Stored items
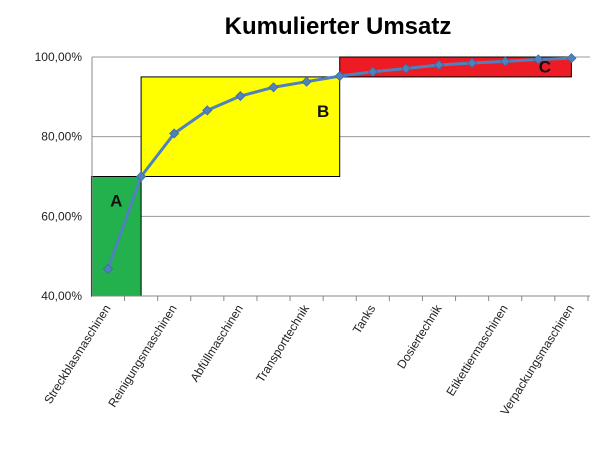  I want to click on chart-title: Kumulierter Umsatz, so click(338, 26).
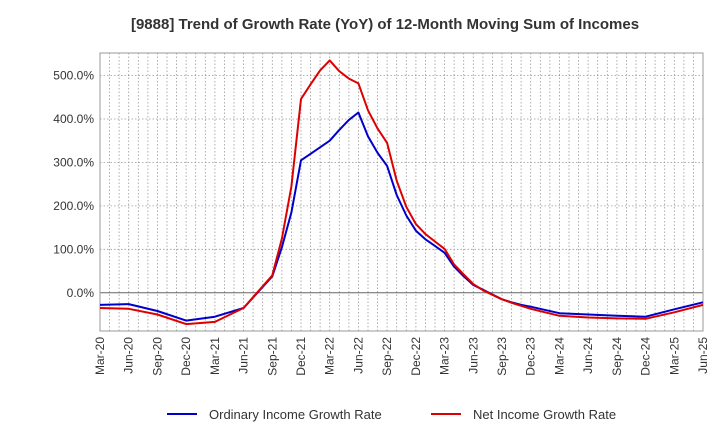 This screenshot has width=720, height=440. What do you see at coordinates (531, 356) in the screenshot?
I see `x-tick-label: Dec-23` at bounding box center [531, 356].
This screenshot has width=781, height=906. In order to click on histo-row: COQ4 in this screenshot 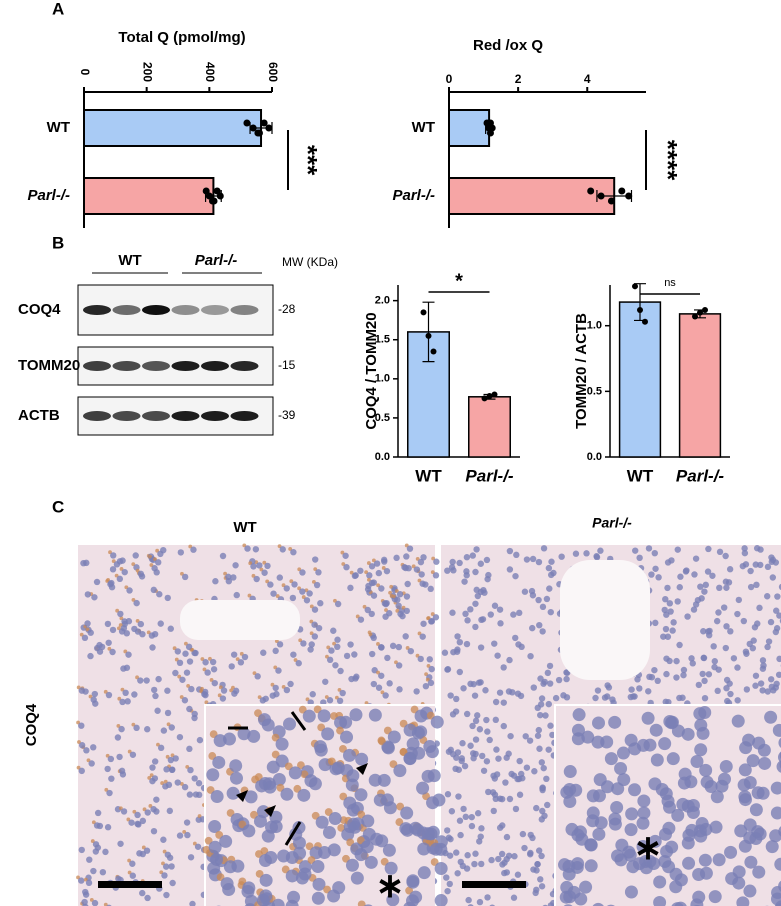, I will do `click(32, 724)`.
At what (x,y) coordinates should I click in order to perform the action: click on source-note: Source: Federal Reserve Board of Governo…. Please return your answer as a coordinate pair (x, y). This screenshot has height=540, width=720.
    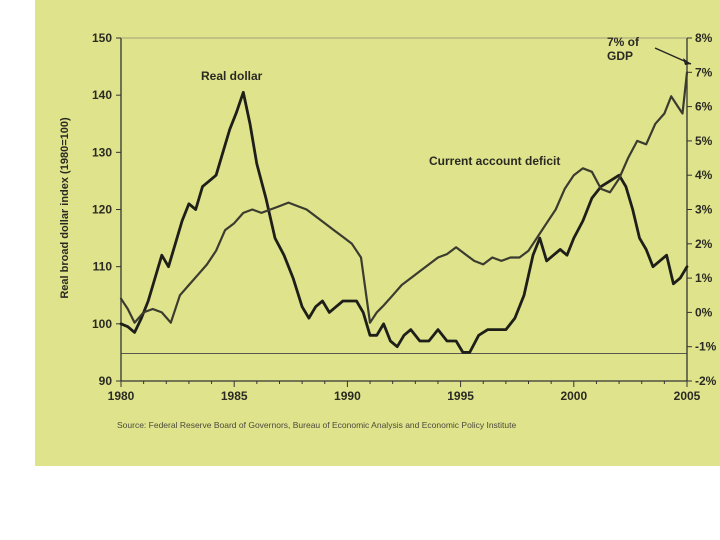
    Looking at the image, I should click on (316, 425).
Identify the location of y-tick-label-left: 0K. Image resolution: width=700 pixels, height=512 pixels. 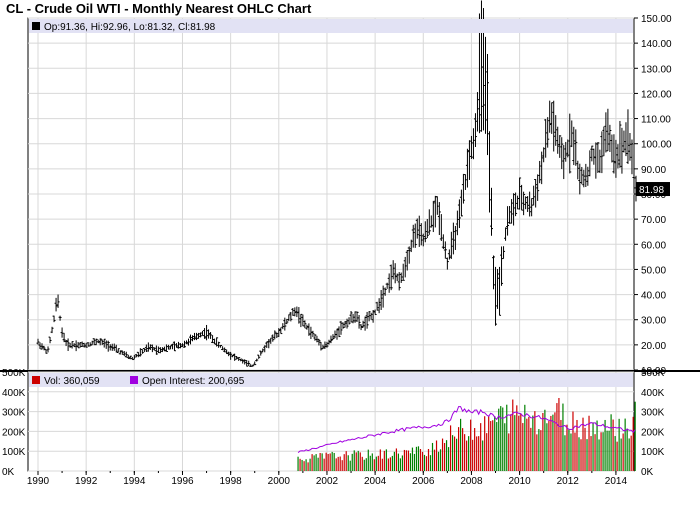
(8, 472).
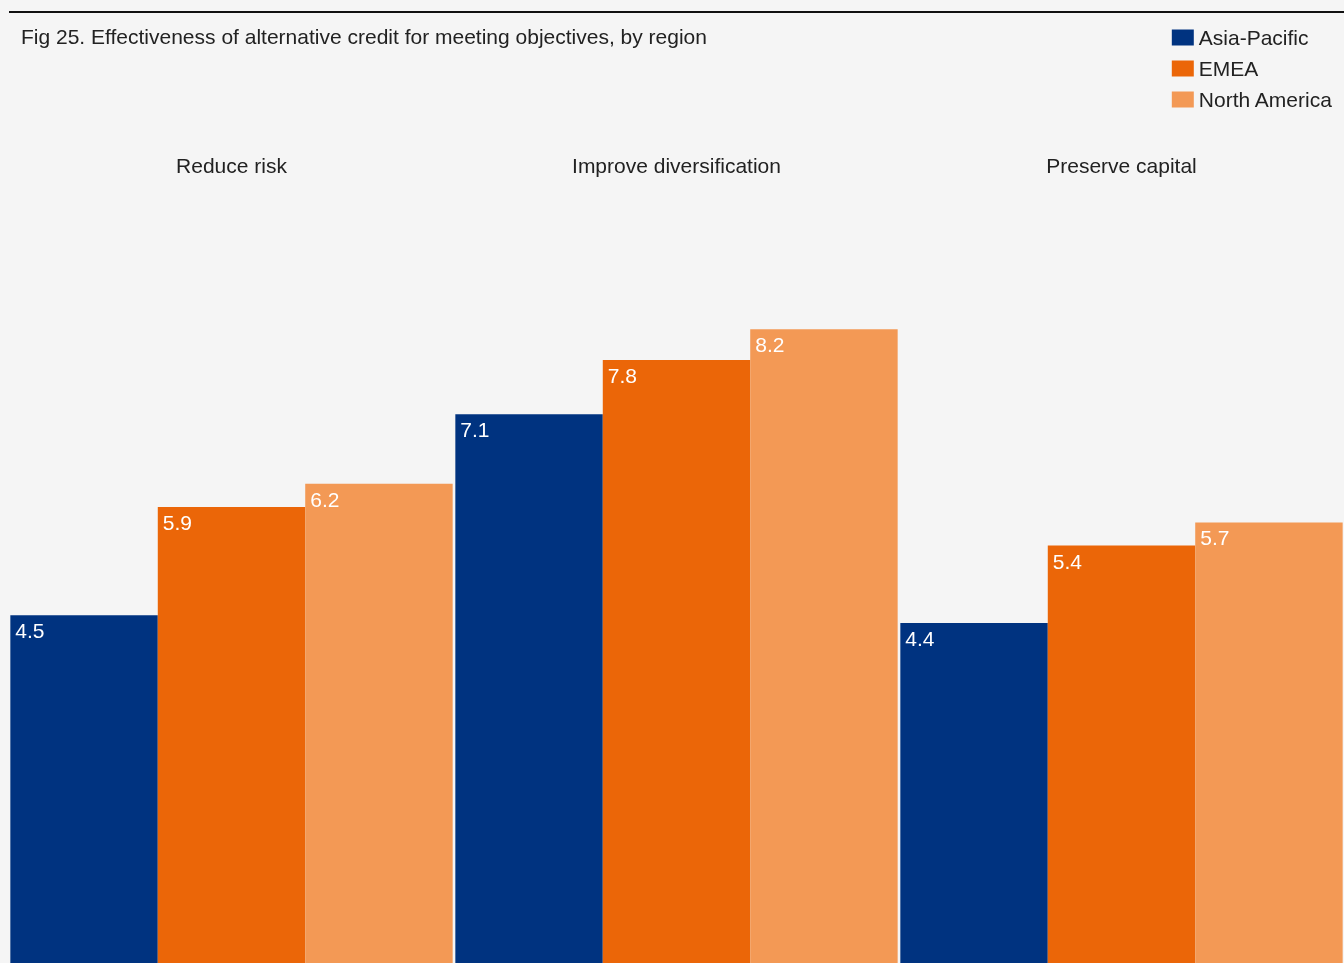  What do you see at coordinates (232, 166) in the screenshot?
I see `x-tick-label: Reduce risk` at bounding box center [232, 166].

_Work to complete_
Which lines in the records contain the string "should", matching case? Pull out each of those lines in full.

_Your response_
At what (x,y) coordinates should I click in order to perform the action: click on source-note: Source: Federal Reserve Board of Governo…. Please return your answer as a coordinate pair (x, y). This screenshot has height=540, width=720.
    Looking at the image, I should click on (316, 425).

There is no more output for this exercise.